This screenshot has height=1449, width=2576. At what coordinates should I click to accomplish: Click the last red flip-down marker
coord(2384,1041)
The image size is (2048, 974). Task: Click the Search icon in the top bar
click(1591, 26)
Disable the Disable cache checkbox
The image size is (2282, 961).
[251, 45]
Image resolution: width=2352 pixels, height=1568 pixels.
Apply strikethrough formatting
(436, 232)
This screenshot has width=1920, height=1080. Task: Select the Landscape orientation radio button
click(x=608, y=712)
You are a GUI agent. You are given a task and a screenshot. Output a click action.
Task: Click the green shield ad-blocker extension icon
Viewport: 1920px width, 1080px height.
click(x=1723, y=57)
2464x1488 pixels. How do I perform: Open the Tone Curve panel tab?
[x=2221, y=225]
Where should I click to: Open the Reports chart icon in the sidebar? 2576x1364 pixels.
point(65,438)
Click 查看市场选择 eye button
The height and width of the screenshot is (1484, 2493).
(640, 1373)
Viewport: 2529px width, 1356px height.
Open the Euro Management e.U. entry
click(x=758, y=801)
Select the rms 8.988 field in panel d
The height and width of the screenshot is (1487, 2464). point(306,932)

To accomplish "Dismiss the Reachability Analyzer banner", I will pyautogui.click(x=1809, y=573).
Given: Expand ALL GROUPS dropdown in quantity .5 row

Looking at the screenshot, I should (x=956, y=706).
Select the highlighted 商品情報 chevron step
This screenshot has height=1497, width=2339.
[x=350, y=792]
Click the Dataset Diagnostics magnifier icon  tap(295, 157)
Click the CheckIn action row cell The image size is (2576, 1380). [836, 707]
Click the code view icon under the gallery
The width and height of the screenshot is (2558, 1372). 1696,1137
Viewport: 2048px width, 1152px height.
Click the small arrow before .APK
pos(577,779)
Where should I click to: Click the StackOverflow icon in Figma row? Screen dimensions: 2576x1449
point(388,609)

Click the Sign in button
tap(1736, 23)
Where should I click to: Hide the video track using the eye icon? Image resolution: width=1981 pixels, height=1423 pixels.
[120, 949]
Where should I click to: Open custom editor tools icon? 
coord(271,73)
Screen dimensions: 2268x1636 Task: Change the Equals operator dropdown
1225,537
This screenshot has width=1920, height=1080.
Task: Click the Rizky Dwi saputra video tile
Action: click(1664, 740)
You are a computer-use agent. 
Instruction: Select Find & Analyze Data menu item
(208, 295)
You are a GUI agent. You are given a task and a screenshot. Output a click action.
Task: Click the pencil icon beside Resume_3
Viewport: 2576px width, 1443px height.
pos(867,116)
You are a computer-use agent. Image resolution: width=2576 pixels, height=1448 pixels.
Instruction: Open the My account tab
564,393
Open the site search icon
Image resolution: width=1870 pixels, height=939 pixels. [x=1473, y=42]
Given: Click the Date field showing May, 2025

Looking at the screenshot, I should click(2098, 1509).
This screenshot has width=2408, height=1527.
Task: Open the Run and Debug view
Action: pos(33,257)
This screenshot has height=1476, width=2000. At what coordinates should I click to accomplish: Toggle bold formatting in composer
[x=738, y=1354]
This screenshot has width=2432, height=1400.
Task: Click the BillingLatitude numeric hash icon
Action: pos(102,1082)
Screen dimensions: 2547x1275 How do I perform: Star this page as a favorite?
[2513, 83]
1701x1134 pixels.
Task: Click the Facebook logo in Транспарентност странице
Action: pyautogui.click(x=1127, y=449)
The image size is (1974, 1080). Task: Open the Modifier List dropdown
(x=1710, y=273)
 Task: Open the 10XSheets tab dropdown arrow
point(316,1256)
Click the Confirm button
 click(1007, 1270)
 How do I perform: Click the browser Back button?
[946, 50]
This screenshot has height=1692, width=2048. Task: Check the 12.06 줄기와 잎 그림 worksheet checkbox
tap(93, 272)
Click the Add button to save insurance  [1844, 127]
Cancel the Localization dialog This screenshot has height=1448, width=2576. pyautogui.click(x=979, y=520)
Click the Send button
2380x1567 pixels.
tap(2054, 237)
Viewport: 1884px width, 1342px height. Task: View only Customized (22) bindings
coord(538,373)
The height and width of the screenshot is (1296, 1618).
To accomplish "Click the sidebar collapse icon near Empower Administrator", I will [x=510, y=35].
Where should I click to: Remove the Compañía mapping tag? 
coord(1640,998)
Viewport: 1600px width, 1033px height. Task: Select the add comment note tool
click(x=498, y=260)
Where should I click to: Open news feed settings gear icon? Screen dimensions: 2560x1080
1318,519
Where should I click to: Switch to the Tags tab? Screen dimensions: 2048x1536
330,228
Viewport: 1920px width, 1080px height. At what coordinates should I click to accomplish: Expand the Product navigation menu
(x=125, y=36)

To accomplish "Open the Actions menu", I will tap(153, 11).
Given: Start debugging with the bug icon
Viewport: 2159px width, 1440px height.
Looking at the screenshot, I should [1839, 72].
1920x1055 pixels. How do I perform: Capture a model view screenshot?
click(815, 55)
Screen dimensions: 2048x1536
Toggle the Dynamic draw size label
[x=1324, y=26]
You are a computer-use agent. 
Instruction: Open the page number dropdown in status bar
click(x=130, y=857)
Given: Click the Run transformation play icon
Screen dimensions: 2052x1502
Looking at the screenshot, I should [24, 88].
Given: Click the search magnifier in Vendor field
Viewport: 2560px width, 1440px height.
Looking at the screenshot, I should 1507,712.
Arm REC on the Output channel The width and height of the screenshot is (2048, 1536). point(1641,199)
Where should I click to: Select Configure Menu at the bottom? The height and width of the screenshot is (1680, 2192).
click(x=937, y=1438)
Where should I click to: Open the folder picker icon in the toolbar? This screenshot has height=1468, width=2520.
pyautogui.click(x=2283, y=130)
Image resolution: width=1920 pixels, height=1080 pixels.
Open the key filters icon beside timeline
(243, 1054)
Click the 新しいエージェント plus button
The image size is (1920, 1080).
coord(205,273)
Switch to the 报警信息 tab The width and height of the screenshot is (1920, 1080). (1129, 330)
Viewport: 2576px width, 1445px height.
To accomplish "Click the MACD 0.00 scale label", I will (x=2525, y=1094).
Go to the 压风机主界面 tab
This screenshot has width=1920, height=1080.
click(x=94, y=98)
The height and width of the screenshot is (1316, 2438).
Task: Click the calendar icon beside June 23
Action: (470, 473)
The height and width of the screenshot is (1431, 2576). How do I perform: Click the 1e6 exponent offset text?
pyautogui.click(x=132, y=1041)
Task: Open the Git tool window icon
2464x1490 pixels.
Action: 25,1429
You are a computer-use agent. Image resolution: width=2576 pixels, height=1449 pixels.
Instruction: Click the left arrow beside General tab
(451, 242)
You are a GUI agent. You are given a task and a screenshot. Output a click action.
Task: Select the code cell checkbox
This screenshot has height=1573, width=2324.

##############################

What to work on: The lines to extract from the data above begin with the line containing "Where should I click to: Open the Reports" and end with the line containing "Click the CheckIn". Extract them exactly, including both.

Your response:
Where should I click to: Open the Reports chart icon in the sidebar? 2576x1364 pixels.
point(65,438)
Click 查看市场选择 eye button
The height and width of the screenshot is (1484, 2493).
(640, 1373)
Viewport: 2529px width, 1356px height.
Open the Euro Management e.U. entry
click(x=758, y=801)
Select the rms 8.988 field in panel d
The height and width of the screenshot is (1487, 2464). point(306,932)

To accomplish "Dismiss the Reachability Analyzer banner", I will pyautogui.click(x=1809, y=573).
Given: Expand ALL GROUPS dropdown in quantity .5 row

Looking at the screenshot, I should (x=956, y=706).
Select the highlighted 商品情報 chevron step
This screenshot has height=1497, width=2339.
[x=350, y=792]
Click the Dataset Diagnostics magnifier icon  tap(295, 157)
Click the CheckIn action row cell The image size is (2576, 1380). [836, 707]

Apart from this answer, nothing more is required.